SEVENTH: In furtherance and not in limitation of the powers conferred by law, the board of directors is expressly empowered to adopt, amend or repeal the Bylaws of the Corporation. Any adoption, amendment or repeal of the Bylaws of the Corporation by the board of directors shall require the approval of a majority of the directors then in office. The stockholders shall also have power to adopt, amend or repeal the Bylaws of the Corporation; provided, however, that, in addition to any vote of the holders of any class or series of stock of the Corporation required by law or by this Third Amended and Restated Certificate of Incorporation, the affirmative vote of the holders of at


least sixty-six and two-thirds percent (66-2/3%) of the voting power of all of the then-outstanding shares of the capital stock of the Corporation entitled to vote generally in the election of directors, voting together as a single class, shall be required to adopt, amend or repeal any provision of the Bylaws of the Corporation.

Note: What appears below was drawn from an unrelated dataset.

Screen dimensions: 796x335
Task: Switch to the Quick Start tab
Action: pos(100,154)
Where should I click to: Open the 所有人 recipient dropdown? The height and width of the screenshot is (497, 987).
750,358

EIGHTH: A director of the Corporation shall not be personally liable to the Corporation or its stockholders for monetary damages for breach of fiduciary duty as a director, except for liability: (i) for any breach of the director’s duty of loyalty to the Corporation or its stockholders; (ii) for acts or omissions not in good faith or which involve intentional misconduct or a knowing violation of law; (iii) under Section 174 of the Delaware General Corporation Law; or (iv) for any transaction from which the director derived an improper personal benefit. If the Delaware General Corporation Law is amended after the effective date of this Third Amended and Restated Certificate of Incorporation to authorize corporate action further eliminating or limiting the personal liability of directors, then the liability of a director of the Corporation shall be eliminated or limited to the fullest extent permitted by the Delaware General Corporation Law, as so amended.

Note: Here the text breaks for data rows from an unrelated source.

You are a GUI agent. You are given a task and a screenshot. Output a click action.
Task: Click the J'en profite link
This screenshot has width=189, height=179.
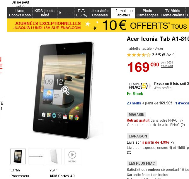tap(163, 88)
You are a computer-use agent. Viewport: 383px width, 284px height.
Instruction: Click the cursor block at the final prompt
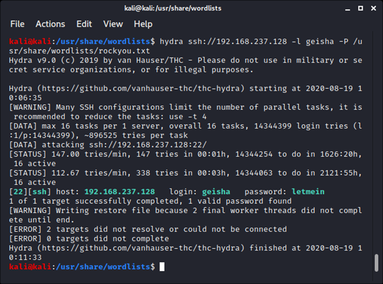162,267
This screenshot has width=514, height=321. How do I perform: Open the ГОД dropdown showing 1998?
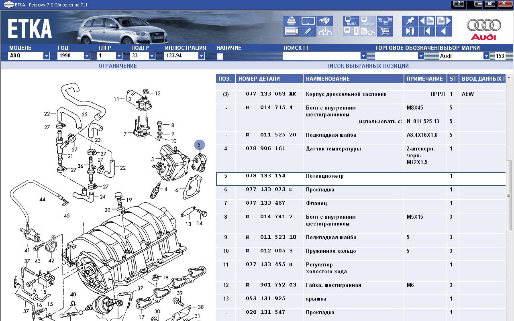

Neither any amendment nor repeal nor modification of this Article EIGHTH, nor the adoption of any provision of this Third Amended and Restated Certificate of Incorporation inconsistent with this Article EIGHTH, shall eliminate, reduce or otherwise adversely affect any limitation on the personal liability of a director of the Corporation existing at the time of such amendment, repeal, modification or adoption of such an inconsistent provision with respect to events occurring prior to the date of such amendment, repeal, modification or adoption.

NINTH: The Corporation reserves the right to amend or repeal any provision contained in this Third Amended and Restated Certificate of Incorporation in the manner prescribed by the laws of the State of Delaware and all rights conferred upon stockholders are granted subject to this reservation; provided, however, that, notwithstanding any other provision of this Third Amended and Restated Certificate of Incorporation or any provision of law that might otherwise permit a lesser vote or no vote, but in addition to any vote of the holders of any class or series of the stock of this Corporation required by law or by this Third Amended and Restated Certificate of Incorporation, the affirmative vote of the holders of at least sixty-six and two-thirds percent (66-2/3%) of the voting power of all of the then-outstanding shares of the capital stock of the Corporation entitled to vote generally in the election of directors, voting together as a single class, shall be required to amend or repeal this Article NINTH, Sections C, D or E of Article FIFTH, Article SIXTH, Article SEVENTH, or Article EIGHTH.

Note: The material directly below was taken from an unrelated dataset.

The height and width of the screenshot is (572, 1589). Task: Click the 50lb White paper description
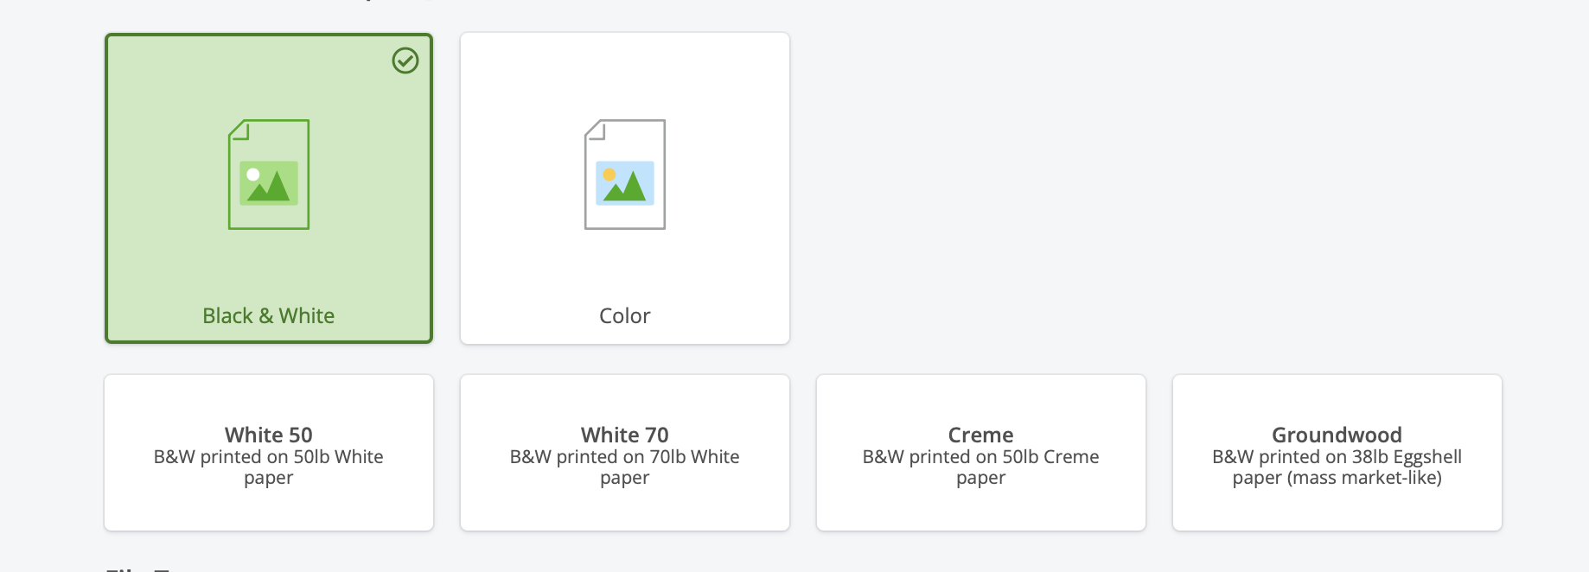point(268,467)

4. This Third Amended and Restated Certificate of Incorporation has been duly adopted in accordance with the provisions of Sections 242 and 245 of the General Corporation Law of the State of Delaware by the board of directors and the stockholders of the Corporation.


IN WITNESS WHEREOF, said Corporation has caused this Third Amended and Restated Certificate of Incorporation to be signed by its duly authorized officer and the foregoing facts stated herein are true and correct.

 

Dated:                    , 2011       Luca Technologies, Inc.